Peralihan ke sistem Android secara otomatis memotong biaya cetak kertas soal dan lembar jawaban. Langkah ini sejalan dengan gerakan peduli lingkungan dan ekoteologi yang tengah digalakkan di lingkungan madrasah. Selain itu, guru tidak lagi perlu memeriksa ratusan lembar kertas secara manual karena hasil ujian beserta analisisnya langsung direkapitulasi oleh sistem setelah siswa menyelesaikan ujian.
"Kita tidak bisa menutup mata bahwa teknologi sudah ada di genggaman anak-anak. Daripada ponsel hanya dipakai untuk main game, kami arahkan untuk media ujian yang efektif.
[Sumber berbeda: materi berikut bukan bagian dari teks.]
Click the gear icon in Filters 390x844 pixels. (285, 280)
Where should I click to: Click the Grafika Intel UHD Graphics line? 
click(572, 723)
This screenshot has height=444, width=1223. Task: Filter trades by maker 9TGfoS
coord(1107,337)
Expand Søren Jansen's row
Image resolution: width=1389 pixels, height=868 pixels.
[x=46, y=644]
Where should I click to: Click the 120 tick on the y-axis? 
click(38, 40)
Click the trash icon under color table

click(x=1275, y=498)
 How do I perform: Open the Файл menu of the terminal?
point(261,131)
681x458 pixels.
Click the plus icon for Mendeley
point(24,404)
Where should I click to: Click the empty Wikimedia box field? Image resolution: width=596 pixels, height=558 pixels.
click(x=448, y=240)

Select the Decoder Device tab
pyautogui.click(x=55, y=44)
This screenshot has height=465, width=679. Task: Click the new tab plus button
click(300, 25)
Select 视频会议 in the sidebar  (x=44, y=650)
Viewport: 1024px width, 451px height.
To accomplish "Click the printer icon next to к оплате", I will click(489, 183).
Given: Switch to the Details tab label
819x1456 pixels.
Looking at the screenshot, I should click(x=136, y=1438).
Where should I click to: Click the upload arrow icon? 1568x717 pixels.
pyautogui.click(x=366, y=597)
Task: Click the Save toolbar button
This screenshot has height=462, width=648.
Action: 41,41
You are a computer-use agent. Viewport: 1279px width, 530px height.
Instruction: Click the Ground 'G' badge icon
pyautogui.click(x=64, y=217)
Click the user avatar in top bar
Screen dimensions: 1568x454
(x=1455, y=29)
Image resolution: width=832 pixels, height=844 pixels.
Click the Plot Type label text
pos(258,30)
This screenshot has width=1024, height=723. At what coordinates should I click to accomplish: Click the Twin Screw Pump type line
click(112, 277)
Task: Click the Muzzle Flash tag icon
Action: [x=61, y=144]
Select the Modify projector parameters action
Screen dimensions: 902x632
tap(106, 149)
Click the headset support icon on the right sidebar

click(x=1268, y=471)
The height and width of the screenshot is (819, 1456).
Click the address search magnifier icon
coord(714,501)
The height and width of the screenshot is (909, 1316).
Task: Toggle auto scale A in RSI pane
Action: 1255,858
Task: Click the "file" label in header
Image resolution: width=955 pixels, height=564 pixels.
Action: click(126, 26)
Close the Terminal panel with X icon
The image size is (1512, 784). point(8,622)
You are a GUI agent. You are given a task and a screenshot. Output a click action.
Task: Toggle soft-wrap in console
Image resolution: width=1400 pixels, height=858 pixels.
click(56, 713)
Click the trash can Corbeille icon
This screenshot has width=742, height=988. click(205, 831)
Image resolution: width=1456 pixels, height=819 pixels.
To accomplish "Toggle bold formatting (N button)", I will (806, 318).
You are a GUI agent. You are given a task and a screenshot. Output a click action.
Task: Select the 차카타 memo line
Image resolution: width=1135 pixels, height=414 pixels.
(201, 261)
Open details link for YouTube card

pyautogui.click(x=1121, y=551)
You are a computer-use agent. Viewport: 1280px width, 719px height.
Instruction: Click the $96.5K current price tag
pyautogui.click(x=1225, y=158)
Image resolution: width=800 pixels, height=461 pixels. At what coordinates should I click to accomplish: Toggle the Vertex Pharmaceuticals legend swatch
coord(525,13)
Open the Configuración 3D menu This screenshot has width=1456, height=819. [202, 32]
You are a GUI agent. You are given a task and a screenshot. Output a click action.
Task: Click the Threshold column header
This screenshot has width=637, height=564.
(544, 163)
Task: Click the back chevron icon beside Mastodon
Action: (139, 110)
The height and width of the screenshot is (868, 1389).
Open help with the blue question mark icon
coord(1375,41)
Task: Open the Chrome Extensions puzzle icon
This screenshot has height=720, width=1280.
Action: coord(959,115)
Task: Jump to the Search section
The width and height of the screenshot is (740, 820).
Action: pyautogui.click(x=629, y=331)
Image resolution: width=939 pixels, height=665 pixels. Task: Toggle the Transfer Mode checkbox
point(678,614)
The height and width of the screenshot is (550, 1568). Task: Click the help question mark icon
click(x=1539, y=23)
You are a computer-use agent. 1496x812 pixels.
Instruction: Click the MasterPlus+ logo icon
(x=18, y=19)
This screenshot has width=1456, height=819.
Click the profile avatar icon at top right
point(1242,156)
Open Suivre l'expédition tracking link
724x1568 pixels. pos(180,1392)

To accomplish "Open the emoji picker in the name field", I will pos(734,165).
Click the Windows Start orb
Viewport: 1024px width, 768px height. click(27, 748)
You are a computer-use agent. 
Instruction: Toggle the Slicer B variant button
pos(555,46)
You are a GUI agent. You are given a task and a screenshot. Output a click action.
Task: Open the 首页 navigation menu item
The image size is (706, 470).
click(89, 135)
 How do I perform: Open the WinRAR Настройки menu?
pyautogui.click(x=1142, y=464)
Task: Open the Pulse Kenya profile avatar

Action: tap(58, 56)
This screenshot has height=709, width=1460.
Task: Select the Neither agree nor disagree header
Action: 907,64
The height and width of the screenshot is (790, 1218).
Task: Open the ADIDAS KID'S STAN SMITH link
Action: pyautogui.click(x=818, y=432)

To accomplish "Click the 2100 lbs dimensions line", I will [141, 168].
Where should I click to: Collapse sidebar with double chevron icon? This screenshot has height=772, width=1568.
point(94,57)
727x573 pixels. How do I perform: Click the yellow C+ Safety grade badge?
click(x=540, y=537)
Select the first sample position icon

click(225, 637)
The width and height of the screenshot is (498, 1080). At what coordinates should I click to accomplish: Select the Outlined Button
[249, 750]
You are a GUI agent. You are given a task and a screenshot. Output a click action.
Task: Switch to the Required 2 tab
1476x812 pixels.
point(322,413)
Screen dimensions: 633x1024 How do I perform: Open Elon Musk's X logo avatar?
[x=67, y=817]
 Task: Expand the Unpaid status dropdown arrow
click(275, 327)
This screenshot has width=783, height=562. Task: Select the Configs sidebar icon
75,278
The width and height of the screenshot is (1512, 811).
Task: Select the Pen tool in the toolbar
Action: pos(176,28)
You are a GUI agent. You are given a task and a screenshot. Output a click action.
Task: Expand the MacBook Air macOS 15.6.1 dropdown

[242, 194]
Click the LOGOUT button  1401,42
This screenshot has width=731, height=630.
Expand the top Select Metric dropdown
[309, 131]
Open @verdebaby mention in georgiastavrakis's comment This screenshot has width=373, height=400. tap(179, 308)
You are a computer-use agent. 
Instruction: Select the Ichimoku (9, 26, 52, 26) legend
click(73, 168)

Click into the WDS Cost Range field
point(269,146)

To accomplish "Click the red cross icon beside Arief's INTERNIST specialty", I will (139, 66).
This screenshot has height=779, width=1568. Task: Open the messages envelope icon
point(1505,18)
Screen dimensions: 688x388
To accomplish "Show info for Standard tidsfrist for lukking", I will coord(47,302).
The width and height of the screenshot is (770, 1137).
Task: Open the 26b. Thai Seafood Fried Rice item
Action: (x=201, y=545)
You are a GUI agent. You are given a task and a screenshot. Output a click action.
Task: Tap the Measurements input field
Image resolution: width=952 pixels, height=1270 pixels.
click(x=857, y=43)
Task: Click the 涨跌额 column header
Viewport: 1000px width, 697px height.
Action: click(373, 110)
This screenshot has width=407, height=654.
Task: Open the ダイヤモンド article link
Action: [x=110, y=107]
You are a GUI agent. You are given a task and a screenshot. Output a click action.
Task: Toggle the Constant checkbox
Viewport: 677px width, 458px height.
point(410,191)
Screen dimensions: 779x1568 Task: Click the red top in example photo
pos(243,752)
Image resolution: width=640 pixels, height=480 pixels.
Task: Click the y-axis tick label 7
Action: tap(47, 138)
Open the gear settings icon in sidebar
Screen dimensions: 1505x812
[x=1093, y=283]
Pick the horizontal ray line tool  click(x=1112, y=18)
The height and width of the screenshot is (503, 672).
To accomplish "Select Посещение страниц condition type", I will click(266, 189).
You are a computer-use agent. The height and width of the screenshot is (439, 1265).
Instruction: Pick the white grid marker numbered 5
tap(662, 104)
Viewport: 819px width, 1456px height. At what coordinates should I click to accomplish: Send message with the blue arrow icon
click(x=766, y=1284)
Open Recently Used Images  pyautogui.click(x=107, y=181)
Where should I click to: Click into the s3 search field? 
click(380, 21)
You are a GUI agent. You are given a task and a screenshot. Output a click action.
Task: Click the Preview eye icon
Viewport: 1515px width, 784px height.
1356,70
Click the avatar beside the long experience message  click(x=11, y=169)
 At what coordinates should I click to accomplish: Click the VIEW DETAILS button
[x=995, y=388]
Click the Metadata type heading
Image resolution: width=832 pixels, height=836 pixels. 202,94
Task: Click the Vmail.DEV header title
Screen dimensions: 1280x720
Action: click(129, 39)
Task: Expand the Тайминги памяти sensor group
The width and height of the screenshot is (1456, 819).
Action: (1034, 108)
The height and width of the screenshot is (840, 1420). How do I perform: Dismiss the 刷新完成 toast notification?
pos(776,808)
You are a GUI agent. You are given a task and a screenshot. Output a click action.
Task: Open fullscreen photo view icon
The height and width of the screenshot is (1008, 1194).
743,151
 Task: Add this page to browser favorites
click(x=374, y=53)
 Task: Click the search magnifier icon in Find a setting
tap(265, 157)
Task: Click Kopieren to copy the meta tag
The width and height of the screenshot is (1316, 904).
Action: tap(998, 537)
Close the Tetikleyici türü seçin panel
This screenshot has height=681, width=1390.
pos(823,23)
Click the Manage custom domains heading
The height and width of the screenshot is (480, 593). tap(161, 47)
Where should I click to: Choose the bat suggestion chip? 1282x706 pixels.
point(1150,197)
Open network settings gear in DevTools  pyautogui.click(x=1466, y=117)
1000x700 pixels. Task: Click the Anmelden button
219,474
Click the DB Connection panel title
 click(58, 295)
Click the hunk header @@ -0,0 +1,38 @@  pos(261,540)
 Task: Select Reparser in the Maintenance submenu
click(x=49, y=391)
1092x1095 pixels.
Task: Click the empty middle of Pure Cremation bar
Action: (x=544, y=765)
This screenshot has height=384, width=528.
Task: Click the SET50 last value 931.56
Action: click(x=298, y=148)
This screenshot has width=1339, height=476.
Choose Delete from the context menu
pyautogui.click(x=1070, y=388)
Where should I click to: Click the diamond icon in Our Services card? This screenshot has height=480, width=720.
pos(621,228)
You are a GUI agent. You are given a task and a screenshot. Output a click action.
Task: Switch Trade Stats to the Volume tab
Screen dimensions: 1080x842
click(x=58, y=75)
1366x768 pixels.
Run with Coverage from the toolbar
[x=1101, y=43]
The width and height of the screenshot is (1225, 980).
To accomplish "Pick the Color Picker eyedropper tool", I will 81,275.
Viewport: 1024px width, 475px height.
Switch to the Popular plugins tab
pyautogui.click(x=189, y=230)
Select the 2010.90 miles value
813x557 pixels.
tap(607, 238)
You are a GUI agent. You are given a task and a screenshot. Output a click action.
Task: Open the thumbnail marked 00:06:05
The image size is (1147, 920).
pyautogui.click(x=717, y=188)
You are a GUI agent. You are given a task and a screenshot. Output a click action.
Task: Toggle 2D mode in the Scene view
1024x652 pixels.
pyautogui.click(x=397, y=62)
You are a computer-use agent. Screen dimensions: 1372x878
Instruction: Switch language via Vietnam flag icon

Guru juga diuntungkan karena tidak perlu memeriksa ratusan lembar kertas secara manual," ujar Lilis.
Selain menghindari kebosanan metode ujian kertas, siswa diajak lebih akrab dengan perangkat digital untuk kegiatan produktif. Ponsel yang biasanya digunakan untuk bermain game kini difungsikan sebagai alat ujian yang terkontrol. Sistem ini juga memungkinkan siswa melihat hasil ujian lebih cepat karena proses koreksi berlangsung otomatis.
Ujian berbasis Android dengan aplikasi CBT ini diterapkan untuk seluruh mata pelajaran di semester genap. Pihak madrasah belum menyebutkan apakah sistem ini akan menjadi permanen atau masih dalam tahap uji coba. Namun, respons awal dari siswa dan guru dinilai positif karena efisiensi waktu dan biaya yang dihasilkan.